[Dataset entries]
=====

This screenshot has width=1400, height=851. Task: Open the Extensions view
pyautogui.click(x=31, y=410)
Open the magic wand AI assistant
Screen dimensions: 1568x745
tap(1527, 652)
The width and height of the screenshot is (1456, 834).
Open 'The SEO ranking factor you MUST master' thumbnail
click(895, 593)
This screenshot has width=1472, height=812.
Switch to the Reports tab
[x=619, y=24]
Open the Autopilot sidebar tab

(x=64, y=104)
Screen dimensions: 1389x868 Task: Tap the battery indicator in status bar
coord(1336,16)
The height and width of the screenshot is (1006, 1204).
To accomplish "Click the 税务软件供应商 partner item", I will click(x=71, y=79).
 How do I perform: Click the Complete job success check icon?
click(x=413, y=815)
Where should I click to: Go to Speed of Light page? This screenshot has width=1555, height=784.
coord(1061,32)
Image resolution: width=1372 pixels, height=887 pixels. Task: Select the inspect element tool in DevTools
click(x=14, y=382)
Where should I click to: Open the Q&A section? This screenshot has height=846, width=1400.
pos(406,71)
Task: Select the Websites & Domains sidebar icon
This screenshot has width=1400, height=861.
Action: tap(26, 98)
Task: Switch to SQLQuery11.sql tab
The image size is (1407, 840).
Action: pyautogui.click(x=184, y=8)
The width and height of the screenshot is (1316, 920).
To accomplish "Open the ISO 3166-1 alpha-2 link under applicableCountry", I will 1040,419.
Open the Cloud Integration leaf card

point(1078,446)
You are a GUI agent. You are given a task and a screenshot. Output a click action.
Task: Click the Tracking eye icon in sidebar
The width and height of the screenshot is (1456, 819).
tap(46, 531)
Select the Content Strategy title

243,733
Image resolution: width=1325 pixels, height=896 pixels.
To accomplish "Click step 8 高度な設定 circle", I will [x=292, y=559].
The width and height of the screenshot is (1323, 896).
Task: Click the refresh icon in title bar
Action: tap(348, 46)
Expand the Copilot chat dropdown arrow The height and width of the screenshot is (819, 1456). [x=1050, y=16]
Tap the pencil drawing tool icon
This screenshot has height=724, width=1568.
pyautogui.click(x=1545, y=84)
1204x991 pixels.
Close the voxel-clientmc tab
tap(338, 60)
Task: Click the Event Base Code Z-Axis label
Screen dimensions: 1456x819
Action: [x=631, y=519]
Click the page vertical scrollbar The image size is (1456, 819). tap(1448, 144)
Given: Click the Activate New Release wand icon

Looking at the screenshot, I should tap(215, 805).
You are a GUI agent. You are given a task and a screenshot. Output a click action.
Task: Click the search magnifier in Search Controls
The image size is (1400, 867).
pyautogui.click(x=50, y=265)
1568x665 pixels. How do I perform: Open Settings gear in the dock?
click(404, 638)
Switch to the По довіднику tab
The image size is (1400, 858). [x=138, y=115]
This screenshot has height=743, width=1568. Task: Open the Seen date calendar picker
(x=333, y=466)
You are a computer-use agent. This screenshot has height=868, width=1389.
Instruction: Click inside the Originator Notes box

=====

- **EXERCISE REQUIREMENTS**: Print exactly, and only, the lines running from the one that contains "This screenshot has height=743, width=1568." to the last line of the records above.

- **RESPONSE TO THIS TASK**:
This screenshot has height=743, width=1568. Task: Open the Seen date calendar picker
(x=333, y=466)
You are a computer-use agent. This screenshot has height=868, width=1389.
Instruction: Click inside the Originator Notes box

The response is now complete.